Episode:泥棒猫39
原案:クズハ 見守り:蒼風 雨静 文;碧 銀魚
リーンの亡骸は、ビアとクロで一旦ガゼボの中に運び込まれた。
「ごめんなさい、クロちゃん。私達の力が及ばず、こんなことになってしまって……」
ビアはクロに頭を下げた。
だが、クロは泣くばかりで、何も答えない。
「恐らく、リアさんはバアジ・フローに脅されていたと思われます。リアさんのお母様は数年前から病気で、床に伏していたそうです。それを人質に取られた。そして、クロちゃんがリーン様を連れ出すよう仕向け、行方不明になったところで、今回の戦を仕掛け、そのどさくさに紛れて、リアさんにリーン様を暗殺させる……筋書としては、そんなところでしょう。」
確かにそう考えると、リーンが唯一不審がっていた点も説明がつく。
ヴェサル側には少なくとも一日以上前に偽情報が入っていたと思われるが、それは翌日にクロがリーンを連れ出さなければ、成り立たない内容だった。

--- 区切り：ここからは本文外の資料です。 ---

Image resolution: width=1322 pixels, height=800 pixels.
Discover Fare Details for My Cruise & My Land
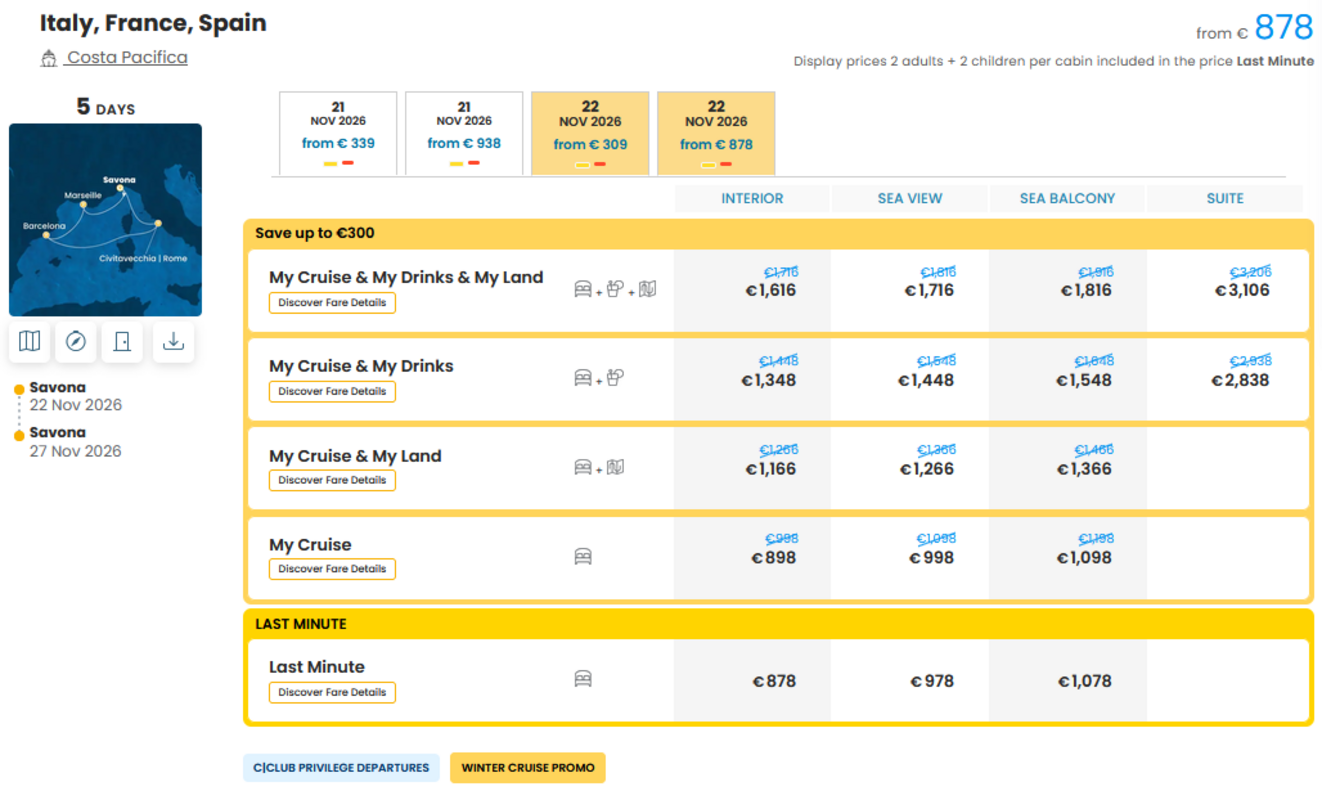point(332,480)
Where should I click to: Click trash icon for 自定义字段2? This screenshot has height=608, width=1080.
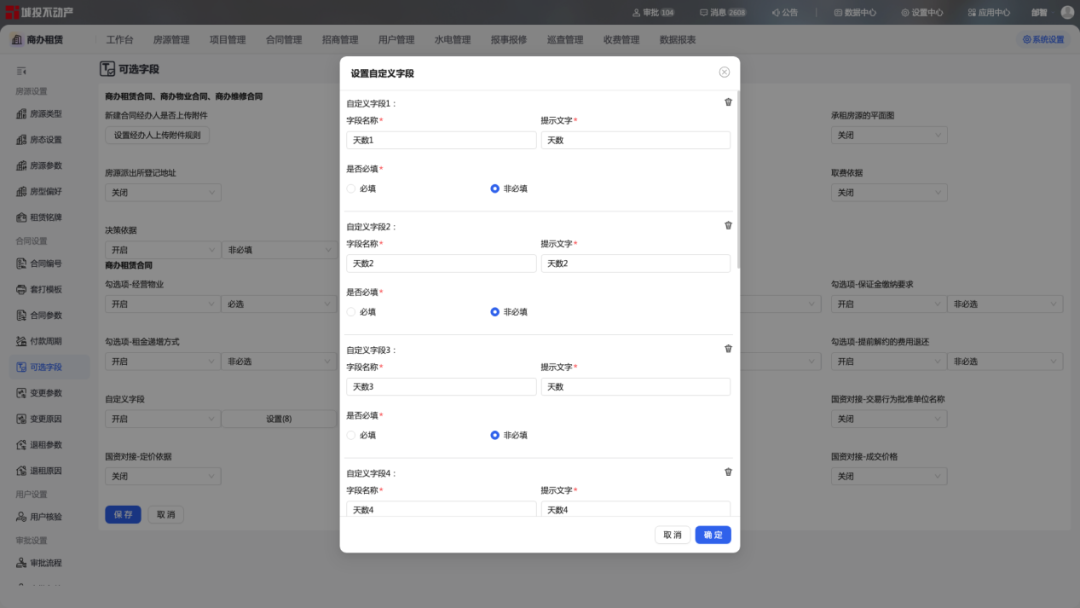pos(728,226)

つまり、クロがリーンを城外へ連れ出すこと自体が、あらかじめ織り込み済みだったのだ。
「リアは……」
不意にクロが口を開いた。
「リアは、あたしにリーンを連れて、逃げてほしかったって言ってた……」
ビアは悲しげに溜息をついた。
「せめて、リーン様には生きていてほしかったのですね。でも、リーン様は、自らの責務を捨てず、ちゃんと戻ってきた。それが命取りになるなんて……」
とても人間の所業とは思えない謀略だ。
だが、リーンを失った今、クロにはどうでもいいことだった。
「そんなことで……リーンは……」
クロはまた、はらはらと涙を流した。
そんなクロの頭を、ビアは子供を宥めるように撫でた。
「クロちゃん……リーン様はもう帰ってきませんが、その意志は私が継ぎます。もうこんなバカげた争いは起こさせませんし、オブスタクルとヴェサルの貧民街の方々は、必ず私が救います。」
ビアは、はっきりと宣言した。
ビア自身、最愛のリーンを亡くし、国同士が戦闘、そして仲が良かったリアを自らの手にかけたのだ。
つらくないわけがない。
それでも、ビアは涙一つ見せず、凛としている。
クロにはとても真似できなかった。
「では、最期の時はお譲りしたので、ここからはリーン様を返して頂きます。」
「えっ?」
クロが尋ねる間もなく、ビアはリーンの亡骸を無理やり担ぎ上げた。
リーンは華奢とはいえ、成人男性である。それを、女性であるビアが担ぐのは、かなりの負荷だ。
一瞬でビアの額に汗が滲む。
「おい、どうする気だよ?」
クロが尋ねると、ビアは歩を進めながら答えた。
「リアさんには申し訳ありませんが、リーン様の殺害の汚名を着てもらい、その上でバアジ・フローを脅します。自分が手引きして、兄である皇太子を従妹に殺させたと知れたら、彼は破滅です。これは決定的な弱みになります。」
「でも、その後は……」
「その上で、バアジ・フローを国王にして、私を后にさせます。そして、この国とヴェサルの実権を全て握って、本当の和平を作り上げます。」
ビアの決意は壮大で、クロは驚くしかなかった。
「そんなこと、できるのかよ……」
「やります。リーン様の為に……そしてオブスタクルとヴェサルの人々の為に……!」
ふと、ビアは足を止めた。
「ですから、死なないで下さい、クロちゃん。必ず、私が何とかしますから。」
それだけ言い残し、ビアはガゼボから出ていった。
クロはそのままそこを動けず、日が昇るまで蹲っていた。
あんなに幸せな時間を過ごしていたガゼボが、今はあちらこちらが血に染まっている。
中には傷ついたクロ。
傍らにはリアの亡骸が転がっている。
「……あたしは、幸せになんかなっちゃ、いけなかったのかな……」
クロはそうつぶやくと、ゆっくりと立ち上がった。
そして、リアの亡骸に目を遣った。
「……」
クロはその顔を見た。
そして、そのまま何も言わず、足を引きずりながら、ガゼボが出ていった。